Sem que se garanta plena credibilidade e confiabilidade —  que só a fiscalização agropecuária pública pode oferecer, para o desgosto dos neoliberais brasileiros —, o Brasil pode enterrar suas expectativas de "retomar a exportação" a pleno vapor de proteína animal para a União Europeia (UE). A intenção de privatizar a fiscalização agropecuária pública está absolutamente fora de cogitação

Opinion of the Direx: the change of command in DG (SANTE) of the European Commission to ensure full & Without credibility and reliability — that only agricultural public inspection oversight can offer, to the chagrin of the Brazilian neo-liberal —, the Brazil can bury their expectations of "resume export" the full blast of animal protein to the European Union (EU). The intention to privatize agricultural public inspection is absolutely out of the question

  

Crédito imagem: John Thys/AFP/Getty Images


Segundo a notícia Brussels bulletin: A round-up of news and views from the EU (por Niamh Michail) da Food Navigator de 14 de setembro de 2018, no início deste ano, a Saúde e Segurança dos Alimentos — DG(SANTE) da Comissão Europeia que, no início deste ano, auditou a inspeção pública de produtos de origem animal do Brasil: a consequência desta auditoria foi o Regulamento de Execução (UE) nº 2018/700.

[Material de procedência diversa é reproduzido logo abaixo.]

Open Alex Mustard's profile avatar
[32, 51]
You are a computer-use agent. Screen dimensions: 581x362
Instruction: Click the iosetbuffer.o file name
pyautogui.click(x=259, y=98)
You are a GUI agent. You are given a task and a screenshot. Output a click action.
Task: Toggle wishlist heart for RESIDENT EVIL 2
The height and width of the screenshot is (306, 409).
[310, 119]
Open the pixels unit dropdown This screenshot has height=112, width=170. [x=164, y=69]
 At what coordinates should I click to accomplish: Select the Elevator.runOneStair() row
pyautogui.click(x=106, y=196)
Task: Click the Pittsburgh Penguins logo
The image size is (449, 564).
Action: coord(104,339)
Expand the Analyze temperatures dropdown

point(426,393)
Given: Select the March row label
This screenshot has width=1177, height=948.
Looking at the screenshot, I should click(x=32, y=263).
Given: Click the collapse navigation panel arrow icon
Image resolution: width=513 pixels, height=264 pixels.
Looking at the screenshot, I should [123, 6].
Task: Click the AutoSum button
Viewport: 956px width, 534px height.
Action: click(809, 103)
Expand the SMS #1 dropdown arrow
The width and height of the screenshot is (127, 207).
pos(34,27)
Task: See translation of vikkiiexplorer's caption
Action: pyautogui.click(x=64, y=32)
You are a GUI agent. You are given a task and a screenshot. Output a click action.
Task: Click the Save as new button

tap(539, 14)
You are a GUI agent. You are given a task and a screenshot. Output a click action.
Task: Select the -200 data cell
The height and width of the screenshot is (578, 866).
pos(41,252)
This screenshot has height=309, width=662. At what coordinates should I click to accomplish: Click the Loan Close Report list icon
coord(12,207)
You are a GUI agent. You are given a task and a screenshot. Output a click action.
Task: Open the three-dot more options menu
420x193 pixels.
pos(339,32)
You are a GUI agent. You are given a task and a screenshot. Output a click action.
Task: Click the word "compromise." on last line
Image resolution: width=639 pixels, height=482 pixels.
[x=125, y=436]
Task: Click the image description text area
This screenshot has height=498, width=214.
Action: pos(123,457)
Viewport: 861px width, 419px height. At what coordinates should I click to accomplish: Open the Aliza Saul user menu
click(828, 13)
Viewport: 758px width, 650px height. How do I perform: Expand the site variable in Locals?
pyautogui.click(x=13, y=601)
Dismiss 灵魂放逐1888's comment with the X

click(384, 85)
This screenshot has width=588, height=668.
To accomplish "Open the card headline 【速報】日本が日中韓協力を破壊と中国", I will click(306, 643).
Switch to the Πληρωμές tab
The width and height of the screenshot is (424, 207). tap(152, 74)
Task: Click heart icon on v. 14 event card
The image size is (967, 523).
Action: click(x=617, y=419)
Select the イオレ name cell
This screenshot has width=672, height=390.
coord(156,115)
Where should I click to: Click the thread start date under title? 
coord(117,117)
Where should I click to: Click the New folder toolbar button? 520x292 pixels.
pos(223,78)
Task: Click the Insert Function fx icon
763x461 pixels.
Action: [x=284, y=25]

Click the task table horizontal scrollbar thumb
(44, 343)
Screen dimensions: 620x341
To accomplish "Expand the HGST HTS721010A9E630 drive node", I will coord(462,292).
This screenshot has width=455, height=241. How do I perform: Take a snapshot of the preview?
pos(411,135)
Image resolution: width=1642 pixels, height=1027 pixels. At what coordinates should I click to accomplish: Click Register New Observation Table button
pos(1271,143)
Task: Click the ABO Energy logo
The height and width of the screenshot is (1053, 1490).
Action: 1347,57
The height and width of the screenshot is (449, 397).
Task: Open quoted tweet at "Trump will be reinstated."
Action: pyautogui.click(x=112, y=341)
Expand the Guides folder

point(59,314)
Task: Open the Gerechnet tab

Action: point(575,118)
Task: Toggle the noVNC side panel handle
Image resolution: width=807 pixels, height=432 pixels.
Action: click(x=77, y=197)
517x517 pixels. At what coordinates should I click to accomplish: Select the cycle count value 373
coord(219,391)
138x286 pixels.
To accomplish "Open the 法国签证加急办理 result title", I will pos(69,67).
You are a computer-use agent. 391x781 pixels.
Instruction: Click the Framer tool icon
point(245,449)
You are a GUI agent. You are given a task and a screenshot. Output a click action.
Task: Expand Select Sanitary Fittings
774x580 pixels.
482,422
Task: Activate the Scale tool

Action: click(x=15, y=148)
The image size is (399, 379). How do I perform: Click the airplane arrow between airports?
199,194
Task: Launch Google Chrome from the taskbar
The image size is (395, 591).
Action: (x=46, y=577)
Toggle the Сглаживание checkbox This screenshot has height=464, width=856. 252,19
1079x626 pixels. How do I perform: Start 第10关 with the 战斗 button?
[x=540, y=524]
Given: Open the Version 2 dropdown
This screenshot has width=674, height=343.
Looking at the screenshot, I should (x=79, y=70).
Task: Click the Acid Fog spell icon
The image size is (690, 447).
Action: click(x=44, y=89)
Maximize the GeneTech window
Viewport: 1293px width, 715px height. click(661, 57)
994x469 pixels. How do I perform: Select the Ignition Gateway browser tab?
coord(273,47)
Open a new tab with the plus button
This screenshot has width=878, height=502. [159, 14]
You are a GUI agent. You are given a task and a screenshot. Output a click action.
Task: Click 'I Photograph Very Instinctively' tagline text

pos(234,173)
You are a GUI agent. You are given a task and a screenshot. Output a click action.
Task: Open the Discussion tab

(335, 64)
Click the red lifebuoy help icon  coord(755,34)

A DG(SANTE) é responsável pela política europeia de saúde e segurança dos alimentos e pelo controle da aplicação da legislação na União Europeia (UE). Assim sendo, sem que se garanta plena credibilidade e confiabilidade —  que só a fiscalização agropecuária pública pode oferecer, para o desgosto dos neoliberais brasileiros —, o Brasil pode enterrar suas expectativas de "retomar a exportação" de proteína animal a pleno vapor para a União Europeia (UE). A intenção de privatizar a fiscalização agropecuária pública, por exemplo, está absolutamente fora de cogitação.

Não há mais espaço para qualquer amadorismo, ineficiência e politicagem contra o interesse público em fiscalização agropecuária tutelada pelo Estado.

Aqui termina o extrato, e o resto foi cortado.